United States v. Carthen

458 F. App'x 428
CourtCourt of Appeals for the Fifth Circuit
DecidedJanuary 26, 2012
DocketNo. 10-1878
StatusPublished
Cited by1 cases

This text of 458 F. App'x 428 (United States v. Carthen) is published on Counsel Stack Legal Research, covering Court of Appeals for the Fifth Circuit primary law. Counsel Stack provides free access to over 12 million legal documents including statutes, case law, regulations, and constitutions.

Bluebook
United States v. Carthen, 458 F. App'x 428 (5th Cir. 2012).

Opinion

OPINION

MAYS, District Judge.

Defendant-Appellant Bryan Carthen (“Carthen”) appeals his 96-month sentence for being a felon in possession of a firearm, in violation of 18 U.S.C. § 922(g). Carthen argues that, although the district court imposed a sentence within the advisory guideline range, his sentence was substantively unreasonable because it was excessive and failed to accommodate his debilitating medical problems. For the following reasons, the judgment of the district court is AFFIRMED.

I. BACKGROUND

Carthen was arrested after a June 6, 2009 armed carjacking in Lansing, Michigan. Daniel McConnell (“McConnell”), the victim of the carjacking, reported that two unidentified men had abducted him at gunpoint in the parking lot of his apartment complex. McConnell was physically assaulted and forced into the trunk of his 2004 Chrysler Sebring. The assailants [430]*430drove off with McConnell in the trunk, but he escaped after activating the trunk release and leaping from the car.

On July 11, 2009, Shannon Tett-Davis (“Tett-Davis”) told police that Carthen, her boyfriend, had possessed a Chrysler Sebring since June 2009. Tett-Davis made her statement while police were investigating her report that Carthen had threatened to “blow her head off.” On July 13, 2009, the Lansing Police Department located McConnell’s Chrysler Sebr-ing.

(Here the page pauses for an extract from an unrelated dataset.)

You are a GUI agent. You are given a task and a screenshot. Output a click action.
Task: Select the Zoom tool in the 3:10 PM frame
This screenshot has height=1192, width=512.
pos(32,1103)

Carthen’s neighbor was driving it. The neighbor told police that the car belonged to Carthen, but that Carthen could not drive because he was on probation. A short time later, officers found Carthen riding a bicycle. They took him into custody after finding 3.4 grams of marijuana.

Carthen’s mother consented to a search of her home, where Carthen also lived. Police found a .38 caliber revolver inside his bedroom closet. They brought Car-then to his mother’s home, where they interviewed him after advising him of his Miranda rights. Carthen claimed that the Sebring and the revolver belonged to his friend Bryan Bradford (“Bradford”). Car-then denied knowing that the car was stolen. He told police he had taken the revolver from the car and hidden it in his bedroom after agreeing to watch the car.

Carthen’s story changed on August 28, 2009. He told ATF special agents that, on June 6, 2009, he had met Bradford and Shay Inu, another friend, at a Lansing nightclub. Carthen claimed that the Chrysler Sebring belonged to one of his friends, but that he had agreed to watch the car for the evening. He claimed that Bradford had told him on June 7, 2009, that the car was stolen. Carthen maintained that Bradford had removed the .38 revolver from the Sebring and had given it to him in exchange for $100.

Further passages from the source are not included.